Edie is seeking a human connection that feels real, and Leilani has written her in a way that has allowed her main character to make mistakes, and to show she is still vulnerable. This is also a story of survival as Edie is a struggling young Black woman trying to survive, after having been fired she is seeking a new job and knows she needs to get out from the strange suburbia situation she's in.


WHAT I DIDN'T LIKE


I'll be honest, I thought Eric came off as kind of an a**, I didn't like him. I thought it was very weird of them (Rebecca and Eric) to have his lover be their daughter's kind of mentor. To coach her on how to care for her natural hair and repressing her abandonment issues. I understand Akila would have issues growing up the only Black child in white suburbia, but Edie has issues of her own and her 'parents' should take more of a role in making her feel comfortable in her identity.

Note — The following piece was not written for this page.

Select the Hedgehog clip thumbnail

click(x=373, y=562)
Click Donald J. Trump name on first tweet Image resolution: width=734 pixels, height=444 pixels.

I think to myself, You are a desirable woman. You are not a dozen gerbils in a skin casing.

WHAT I LOVED


This was at times uncomfortable to read and made me cringe in some places, but that is what made it a page-turner for me! Never have I ever read the protagonist so chaotic, and unwilling to change or make the right decisions, but I still found myself rooting for her, hoping she would learn her lessons through her mistakes and gripped to the story with every turn of the page.


Rebecca and Edie's relationship I found odd at first, but as it went on, although still definitely weird it became a kind of friendship, I wanted to say sisterhood but still feels weird to me. I love the way this is written, it's an easy read, the pace is quick, although I feel like the story slows towards the middle.



SO SHOULD I READ IT OR NOT SIS?


Absolutely! Raven Leilani writes about things we aren't used to seeing been written in a debut novel. She definitely takes a risk but I promise you it pays off!



*FUN FACT* Zadie Smith was Raven Leilani’s former tutor and mentor at NYU!



If you’ve already read it, what did you think?